The missing drama in ‘Oslo’

The first thought that popped into my mind last year after seeing the play “Oslo,” which won the Tony award for best play last Sunday night, was: “That’s it?”

The play left me empty. The brilliant acting and stage directing couldn’t overcome my disappointment that “Oslo” added little to the conversation and only reinforced Western stereotypes about conflict resolution.

The play deftly dramatizes the behind-the-scenes efforts of a Norwegian diplomat-couple who bring Israelis and Palestinians together to sign the 1993 Oslo Accords. As you can imagine, to get these parties to agree to anything, there is endless coddling, nudging, arguing and agonizing. It’s in those twists and turns that the play finds most of its drama.

But there’s an elephant in the room, and it looms over everything. No matter how much drama you see on stage, you can’t help but feel the distracting drama of that elephant, which is this: The agreement that the play worships has turned out to be a dud, a failure of the highest order. The light at the end of the tunnel was really an oncoming train.

So, as much as I enjoyed the acting and the story, I felt its emptiness. Because the play makes such a powerful claim to historical truth, that truth comes back to haunt it. The play wants to have it both ways: It wants us to enjoy the history it shows, but ignore the history that annoys. In my case at least, it was too much to ask.

The failure of Oslo makes the drama in “Oslo” almost trivial. The real drama of the Oslo story is not in its excruciating negotiations, but in its inevitable failure. The agreement itself is transitional. It doesn’t tackle the most serious issues of contention. It kicks the can down the road in the hope that the parties will soften with the years. Of course, the opposite happened. The parties have grown even further apart since Oslo.

In real life, that kind of tragedy can be demoralizing. It’s almost too much to bear. But that’s why we need great art—to make us confront ugly truths. Great art is not there to manufacture hope. That’s what preachers are for. Great art should have the courage to take us where we don’t want to go.

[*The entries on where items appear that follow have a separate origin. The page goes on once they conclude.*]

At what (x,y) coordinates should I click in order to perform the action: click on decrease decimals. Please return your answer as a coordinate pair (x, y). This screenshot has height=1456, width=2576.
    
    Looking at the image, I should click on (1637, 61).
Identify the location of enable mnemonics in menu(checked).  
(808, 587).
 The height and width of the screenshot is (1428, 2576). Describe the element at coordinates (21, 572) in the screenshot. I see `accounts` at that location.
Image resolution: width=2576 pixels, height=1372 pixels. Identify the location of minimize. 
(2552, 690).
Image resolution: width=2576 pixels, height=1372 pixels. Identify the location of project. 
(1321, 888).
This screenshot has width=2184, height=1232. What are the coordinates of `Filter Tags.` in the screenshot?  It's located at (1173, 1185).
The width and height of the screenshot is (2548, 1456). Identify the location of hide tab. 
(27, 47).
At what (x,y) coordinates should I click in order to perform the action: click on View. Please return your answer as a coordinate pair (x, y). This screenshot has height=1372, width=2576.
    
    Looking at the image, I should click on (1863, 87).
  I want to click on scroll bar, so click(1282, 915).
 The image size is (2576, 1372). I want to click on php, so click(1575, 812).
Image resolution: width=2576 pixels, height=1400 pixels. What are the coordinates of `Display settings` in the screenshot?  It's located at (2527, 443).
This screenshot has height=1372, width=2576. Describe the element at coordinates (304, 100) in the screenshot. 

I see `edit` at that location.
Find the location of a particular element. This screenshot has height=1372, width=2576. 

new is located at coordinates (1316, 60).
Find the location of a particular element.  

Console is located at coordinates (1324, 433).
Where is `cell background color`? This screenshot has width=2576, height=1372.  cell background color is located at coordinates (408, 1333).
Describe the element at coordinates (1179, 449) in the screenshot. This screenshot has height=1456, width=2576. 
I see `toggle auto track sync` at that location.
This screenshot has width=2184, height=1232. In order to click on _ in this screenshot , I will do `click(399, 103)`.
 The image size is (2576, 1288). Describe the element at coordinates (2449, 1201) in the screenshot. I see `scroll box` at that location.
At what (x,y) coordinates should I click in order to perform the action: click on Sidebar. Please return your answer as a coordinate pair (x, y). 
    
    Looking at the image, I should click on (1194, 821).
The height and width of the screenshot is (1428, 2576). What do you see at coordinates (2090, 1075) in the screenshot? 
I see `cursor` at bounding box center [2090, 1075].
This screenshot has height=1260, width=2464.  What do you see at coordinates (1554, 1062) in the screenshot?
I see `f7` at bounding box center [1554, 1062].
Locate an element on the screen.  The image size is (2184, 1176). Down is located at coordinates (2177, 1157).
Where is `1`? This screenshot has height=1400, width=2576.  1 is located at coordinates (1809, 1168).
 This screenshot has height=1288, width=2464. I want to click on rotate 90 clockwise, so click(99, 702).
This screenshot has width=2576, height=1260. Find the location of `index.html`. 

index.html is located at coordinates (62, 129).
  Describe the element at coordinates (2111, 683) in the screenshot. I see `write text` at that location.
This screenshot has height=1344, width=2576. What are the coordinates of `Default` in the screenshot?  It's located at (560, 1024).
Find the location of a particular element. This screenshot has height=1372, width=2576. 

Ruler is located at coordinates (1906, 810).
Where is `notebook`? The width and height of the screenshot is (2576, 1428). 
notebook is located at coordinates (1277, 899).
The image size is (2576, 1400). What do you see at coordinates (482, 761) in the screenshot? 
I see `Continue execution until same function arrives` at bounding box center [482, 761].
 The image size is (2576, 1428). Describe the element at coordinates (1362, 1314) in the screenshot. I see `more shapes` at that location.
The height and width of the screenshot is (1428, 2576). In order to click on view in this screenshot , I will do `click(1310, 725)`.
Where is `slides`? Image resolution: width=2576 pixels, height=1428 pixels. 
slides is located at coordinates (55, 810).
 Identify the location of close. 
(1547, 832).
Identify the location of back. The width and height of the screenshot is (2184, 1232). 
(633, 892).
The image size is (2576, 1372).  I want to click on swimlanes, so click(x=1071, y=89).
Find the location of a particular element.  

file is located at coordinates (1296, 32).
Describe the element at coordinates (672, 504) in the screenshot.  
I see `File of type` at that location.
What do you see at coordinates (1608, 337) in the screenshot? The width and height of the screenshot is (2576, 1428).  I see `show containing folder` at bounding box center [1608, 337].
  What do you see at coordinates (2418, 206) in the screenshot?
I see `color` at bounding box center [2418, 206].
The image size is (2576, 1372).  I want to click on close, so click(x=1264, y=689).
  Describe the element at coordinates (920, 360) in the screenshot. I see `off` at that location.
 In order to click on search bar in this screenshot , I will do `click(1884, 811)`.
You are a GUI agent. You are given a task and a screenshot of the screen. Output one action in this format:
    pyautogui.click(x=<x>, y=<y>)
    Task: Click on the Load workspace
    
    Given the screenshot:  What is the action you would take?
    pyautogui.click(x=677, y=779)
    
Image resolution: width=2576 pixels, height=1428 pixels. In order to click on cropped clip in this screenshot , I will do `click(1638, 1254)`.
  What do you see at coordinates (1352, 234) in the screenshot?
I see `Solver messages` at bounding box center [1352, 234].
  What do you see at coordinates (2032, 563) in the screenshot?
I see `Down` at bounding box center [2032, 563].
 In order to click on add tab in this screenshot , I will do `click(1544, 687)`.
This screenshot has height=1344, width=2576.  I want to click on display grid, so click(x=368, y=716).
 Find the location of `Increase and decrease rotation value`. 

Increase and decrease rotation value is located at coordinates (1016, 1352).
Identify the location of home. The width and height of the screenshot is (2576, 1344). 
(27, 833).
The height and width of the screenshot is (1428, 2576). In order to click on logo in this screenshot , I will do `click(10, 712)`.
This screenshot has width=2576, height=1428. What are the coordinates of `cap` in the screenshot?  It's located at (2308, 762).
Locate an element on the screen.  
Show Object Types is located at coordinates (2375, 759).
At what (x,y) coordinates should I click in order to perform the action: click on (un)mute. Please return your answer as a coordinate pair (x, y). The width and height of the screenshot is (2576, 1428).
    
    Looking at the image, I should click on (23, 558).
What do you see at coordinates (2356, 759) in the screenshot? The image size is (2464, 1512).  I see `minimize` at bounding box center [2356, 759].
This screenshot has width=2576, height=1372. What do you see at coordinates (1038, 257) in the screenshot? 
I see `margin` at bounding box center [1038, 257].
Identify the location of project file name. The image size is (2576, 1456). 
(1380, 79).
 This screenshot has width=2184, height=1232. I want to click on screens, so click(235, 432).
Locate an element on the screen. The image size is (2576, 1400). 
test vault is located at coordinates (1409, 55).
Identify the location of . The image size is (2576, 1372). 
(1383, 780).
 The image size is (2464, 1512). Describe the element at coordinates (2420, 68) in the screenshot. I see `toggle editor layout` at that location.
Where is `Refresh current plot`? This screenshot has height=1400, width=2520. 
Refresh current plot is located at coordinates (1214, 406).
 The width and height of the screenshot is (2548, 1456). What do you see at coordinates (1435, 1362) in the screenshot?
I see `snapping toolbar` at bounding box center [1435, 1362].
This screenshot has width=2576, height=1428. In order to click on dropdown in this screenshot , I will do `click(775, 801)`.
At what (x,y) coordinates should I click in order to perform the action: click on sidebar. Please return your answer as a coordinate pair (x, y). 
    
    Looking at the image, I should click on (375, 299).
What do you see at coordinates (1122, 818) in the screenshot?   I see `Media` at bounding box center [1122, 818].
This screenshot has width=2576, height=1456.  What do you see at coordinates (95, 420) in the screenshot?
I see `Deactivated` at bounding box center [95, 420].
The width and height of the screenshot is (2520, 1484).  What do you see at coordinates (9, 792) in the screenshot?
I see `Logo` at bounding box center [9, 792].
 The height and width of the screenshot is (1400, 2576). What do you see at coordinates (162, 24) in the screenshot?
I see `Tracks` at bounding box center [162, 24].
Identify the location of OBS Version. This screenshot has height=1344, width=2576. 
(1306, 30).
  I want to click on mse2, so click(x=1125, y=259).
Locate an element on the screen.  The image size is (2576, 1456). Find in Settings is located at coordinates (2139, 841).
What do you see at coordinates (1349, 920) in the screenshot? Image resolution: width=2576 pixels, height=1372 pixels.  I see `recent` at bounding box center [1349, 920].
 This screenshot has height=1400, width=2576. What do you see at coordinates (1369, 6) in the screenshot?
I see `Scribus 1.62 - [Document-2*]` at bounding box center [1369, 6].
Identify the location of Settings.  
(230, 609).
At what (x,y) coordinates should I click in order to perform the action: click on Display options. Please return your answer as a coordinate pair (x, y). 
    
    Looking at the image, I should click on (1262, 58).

The Israeli-Palestinian conflict is an existential conflict where core narratives are rejected, mistrust rules, resentments accumulate and hatred flourishes. Brilliant negotiators are useless in the face of such hardened conditions. A play that would have tried to capture that tragedy would have captivated me.

Would it have won a Tony? Probably not. Tragedy doesn’t sell. Hope sells. Hope is the elixir of the civilized mind. No matter what reality tells us, we must show some hope. The price we pay for this obsession is that we don’t learn our lessons. In the case of Oslo, the great lesson is that when a foundation is corroded, you can’t build anything.

From the standpoint of the Palestinians, if your society marinates you in Jew-hatred from birth, if you are taught that the Zionist narrative is a fraud and that Israel is a land thief, and if you are promised that millions of refugees will eventually return to that hated Israel and take over, how does a piece of paper negotiated in a Norwegian ivory tower counter any of that? It doesn’t and it can’t, not even if it’s signed on the front lawn of the White House.

I hope a playwright will tackle the Oslo story one day without fear of incorporating its tragedy and going to the depressing depths of the conflict. As they say in Alcoholics Anonymous, sometimes you have to hit your own bottom before you can see the way up. Maybe the playwright can write an alternate, fictitious story where the heroes are not glamorous negotiators but real change-makers, like educators and bridge-builders.

Ironically, by going to that ugly bottom, we might find some real hope.

“Oslo” never takes us to that ugly bottom. It prefers the comfortable Western cliché that brilliant and determined negotiators can accomplish miracles. That may be true on Broadway, but not in Jerusalem.